Le paragraphe 25(3) précise qu'un policier peut, s'il agit sur la foi de motifs raisonnables, utiliser une force susceptible de causer la mort ou des lésions corporelles graves s'il croit que cela est nécessaire afin de se protéger ou encore de protéger les personnes sous sa protection contre de telles conséquences.
Les policiers, étant agents de la paix, sont donc autorisés à employer une force qui, dans les circonstances, est raisonnable et nécessaire pour exercer leurs fonctions et qui n'est pas excessive.
Les tribunaux ont établi que l'appréciation de la force ne devait toutefois pas être fondée sur une norme de perfection.
En effet, les policiers sont souvent placés dans des situations où ils doivent rapidement prendre des décisions difficiles. Dans ce contexte, on ne peut exiger qu'ils mesurent le degré de force appliquée avec précision.
L'intervention était légale. L'article 48 de la Loi sur la police prévoit que les policiers ont pour mission de maintenir la paix, l'ordre et la sécurité publique, de prévenir et de réprimer le crime.
La preuve révèle que les agents sont à la poursuite d'un individu armé, possiblement impliqué dans une fusillade. Considérant les informations reçues, l'individu prenant la fuite pouvait faire l'objet d'une arrestation et détention pour fin d'enquête. Par ailleurs, la preuve révélant que les policiers constatent qu'il est armé d'un pistolet, ceux-ci devaient procéder à son arrestation. Cet individu devait donc être arrêté et désarmé. Le devoir des policiers était de mettre fin à la menace représentée par l'individu armé, en tentant de le désarmer et en procédant à l'arrestation de celui-ci. La caméra de surveillance montre les policiers sortant de leur véhicule et faisant face à un individu, qui même tombé au sol, est vraisemblablement toujours en possession d'une arme à feu et il existait une possibilité réelle que l'homme fasse feu en direction des agents.
Les policiers croyaient qu'ils avaient des motifs raisonnables d'estimer que la force appliquée contre l'homme était nécessaire pour leur protection contre la mort ou des lésions corporelles graves. Considérant l'ensemble de la preuve, le DPCP estime que cette croyance était plausible et qu'elle s'appuyait sur des motifs raisonnables.
Conséquemment, le DPCP est d'avis que l'emploi de la force par les agents de la paix était justifié en vertu de l'article 25 du Code criminel. L'analyse de la preuve ne révèle pas à son avis la commission d'un acte criminel par les policiers du SPVM impliqués dans cet événement.
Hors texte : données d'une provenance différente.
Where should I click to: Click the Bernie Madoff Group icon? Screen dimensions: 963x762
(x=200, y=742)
Le Directeur des poursuites criminelles et pénales
Le DPCP fournit, au nom de l'État, un service de poursuites criminelles et pénales indépendant, contribuant à assurer la protection de la société, dans le respect de l'intérêt public et des intérêts légitimes des victimes.
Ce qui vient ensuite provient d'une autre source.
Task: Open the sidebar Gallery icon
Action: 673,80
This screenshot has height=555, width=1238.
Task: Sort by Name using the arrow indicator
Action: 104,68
Chaque dossier soumis au DPCP est analysé avec rigueur et impartialité. La norme qui guide les procureurs concernant l'opportunité d'entreprendre une poursuite est prévue à la directive ACC-3. En droit criminel, le fardeau de la preuve que doit satisfaire la poursuite est très exigeant. En raison du principe de la présomption d'innocence, la poursuite doit en effet faire une démonstration hors de tout doute raisonnable de la culpabilité de l'accusé devant le tribunal.
La décision de poursuivre ou non est une décision discrétionnaire prise par le procureur dans l'exécution de ses obligations professionnelles sans crainte d'ingérence judiciaire ou politique et sans céder à la pression médiatique. Par ailleurs, ce n'est pas la tâche du procureur de se prononcer sur une possible faute civile ou déontologique. Il ne cherche que les éléments lui permettant de conclure qu'un acte criminel a été commis et de déterminer s'il peut raisonnablement en faire la preuve. Il ne lui appartient pas non plus de formuler des commentaires ou des recommandations concernant les méthodes d'intervention policière.
La publication des motifs qui étayent la décision de ne pas porter d'accusation dans certains dossiers revêt un caractère exceptionnel et s'appuie sur des lignes directrices.